Work to complete
Write out again, requests included, only the stretch from the line containing "Image resolution: width=1508" through the end of the items, with every coordinate in the answers multiplied by 1.4 and rounded to a whole number, halves rounded up. Leave the pictures out.

Records
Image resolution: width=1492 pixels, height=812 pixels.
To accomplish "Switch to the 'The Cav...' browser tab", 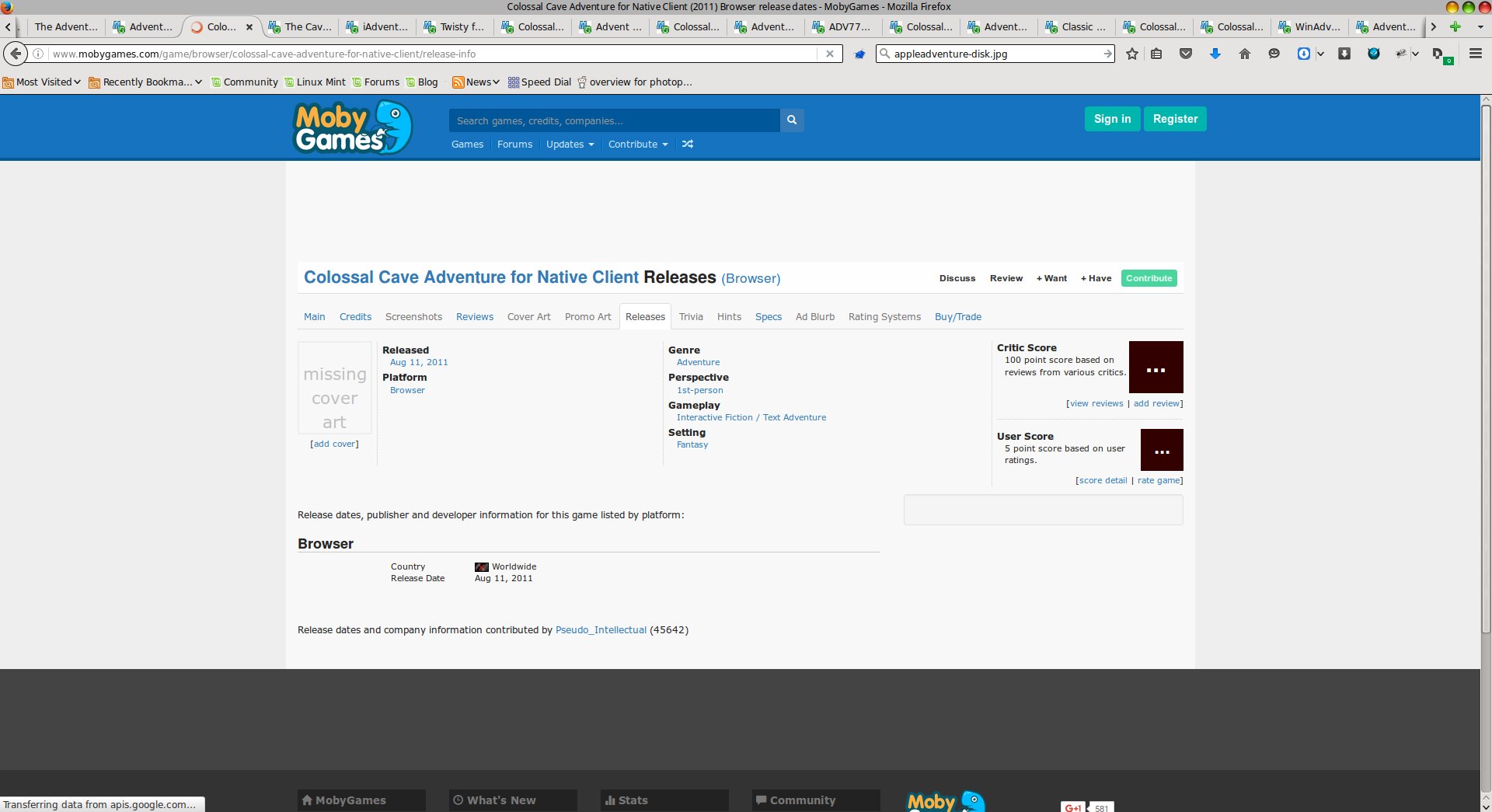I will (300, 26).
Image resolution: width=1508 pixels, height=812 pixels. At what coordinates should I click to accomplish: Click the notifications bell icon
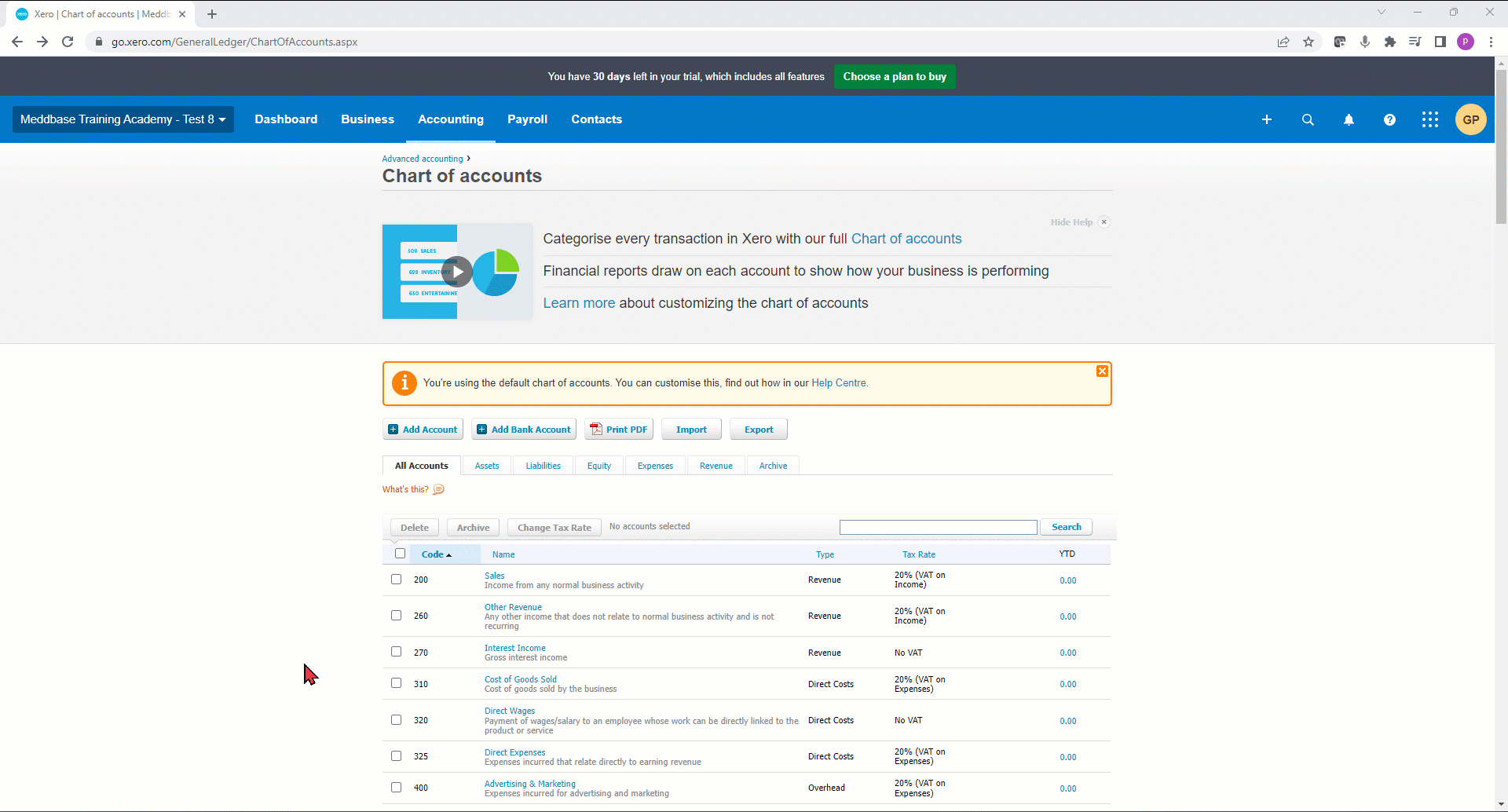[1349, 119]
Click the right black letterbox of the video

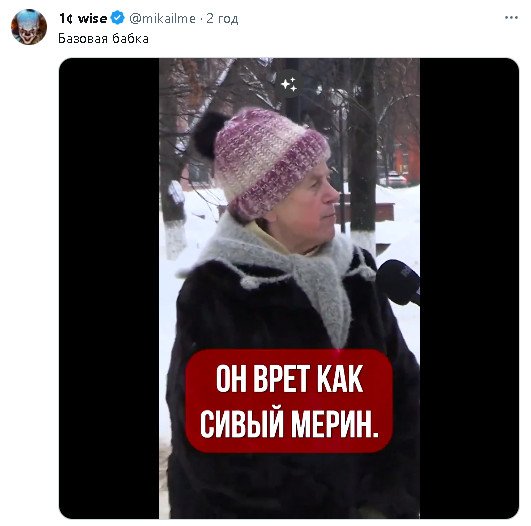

Task output
Image resolution: width=1508 pixels, height=812 pixels. At what coordinates should I click to accomplish: Click the notifications bell icon
[1889, 167]
Click the right black letterbox of the video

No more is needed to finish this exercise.